First off – Rock Chalk Jayhawk K-U!

I watched the second half of the Orange Bowl last night and watched Kansas beat Virginia Tech 24-21. It was great to see a team from the state of Kansas win in a BCS bowl. Good times 🙂

There were amazing changes of momentum in the game from interceptions, touchdowns, and great special teams plays. It made me think about life in ministry – there are often huge momentum changes throughout the course of a day, week, month, year, and even years. To be successful in ministry and in football it takes persistence, excellence and at least in ministry reliance on God’s grace and the work of the Holy Spirit.

By Andrew Conard

Christian, husband, son, brother, homeowner

4 replies on “The Orange Bowl and Life in Ministry”

Well… see I sent just a nice little note of congratulations by email, but you have to drag my misery out into blogdom. 🙂 Gotta give Kansas credit, they really beat us at our own game with special teams and took full advantage of our mistakes. And at least it wasn’t a blowout like the other two BCS bowls so far. We’ll see how the championship goes…

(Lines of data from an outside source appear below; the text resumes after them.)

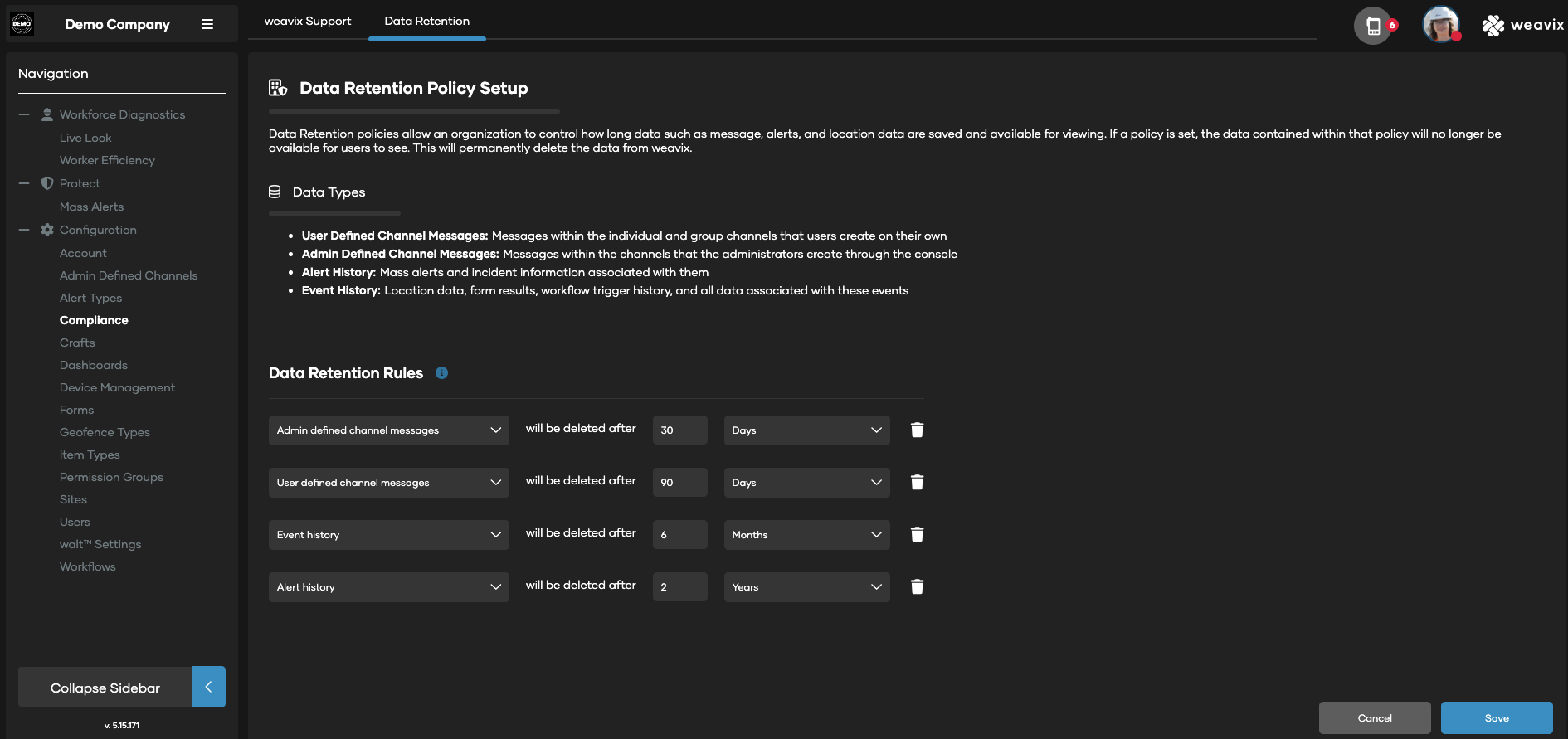The image size is (1568, 739).
Task: Open the user profile avatar
Action: click(x=1441, y=25)
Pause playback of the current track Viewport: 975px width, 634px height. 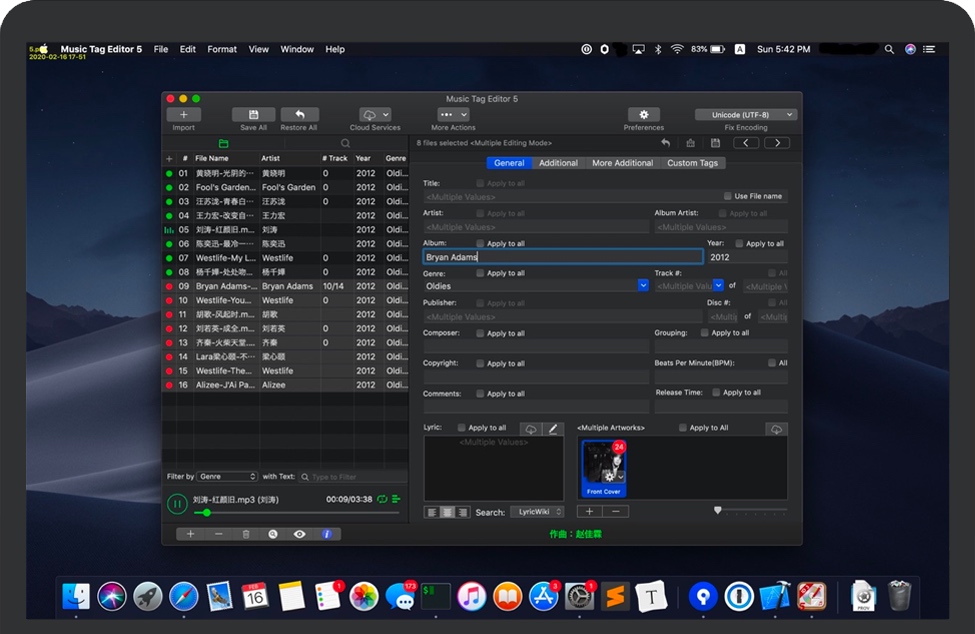click(177, 504)
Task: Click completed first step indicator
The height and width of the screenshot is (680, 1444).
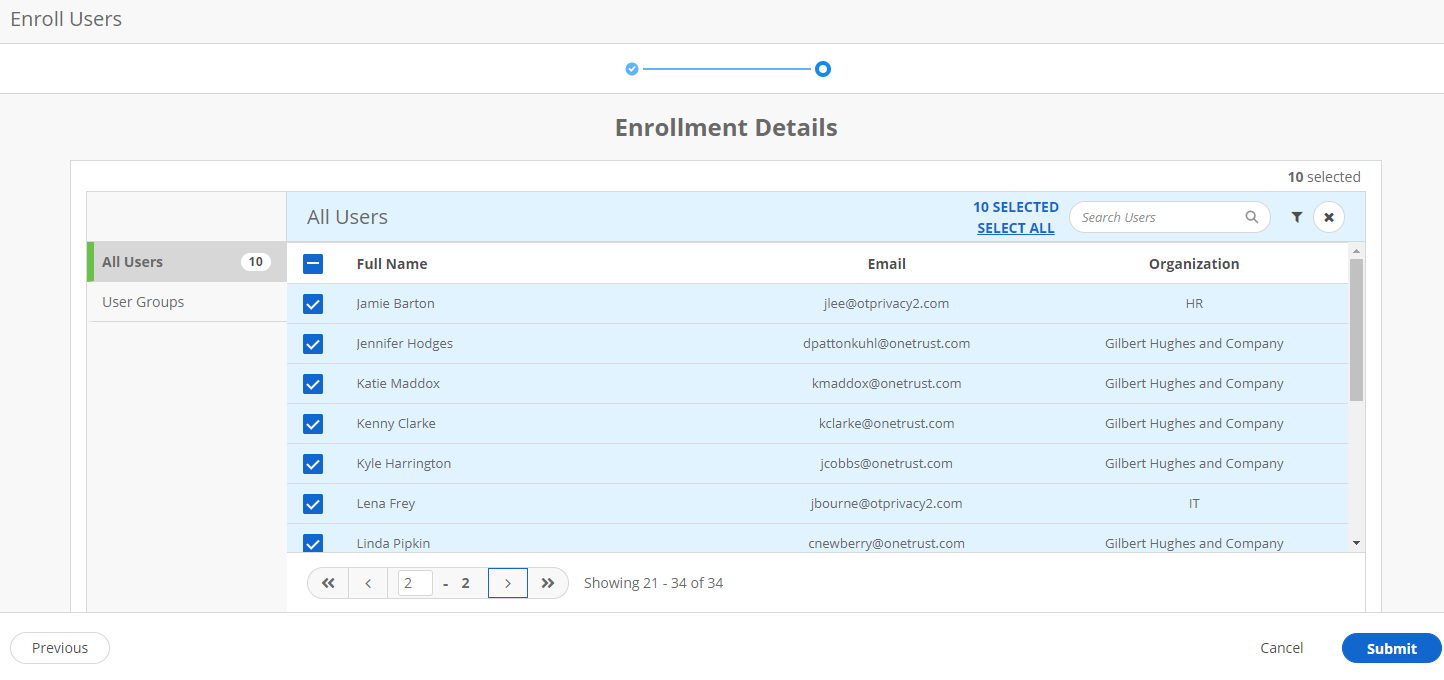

I started thinking about coaching and ministry. I feel like Tech made a coaching mistake when they switched quarterbacks mid-drive after we just got two consecutive first-downs, then our inexperienced freshman quarterback gets sacked twice then throws the interception that gave Kansas their first points (I’m not bitter, really). How many times do we pastors make the wrong call but then maybe blame the players/people? On the other hand, how many times do we make the right call, but still give credit to the people executing it and not just credit to ourselves? I love football and church analogies… they combine my two passions. 🙂

Dan – Sorry about making it public, but not too sorry 🙂 I am glad that it was a good game – regardless of who wins, it is more fun to watch a good game of football. Making sure that credit and / or blame go to the right place is a difficult thing sometimes, but an important task of leadership – both inside and outside the church.

Great analogy.

Momentum is so amazingly huge when it comes to the masses. I’ve wondered about this for awhile now. Most church literature would seem to have us tap into and produce momentum.

Jesus avoided the momentum and he was crucified by it.

Mark – Thanks, I am glad that the analogy works for you. Could you speak more to how Jesus avoided momentum? I would be interested in more of your thoughts here. Thanks!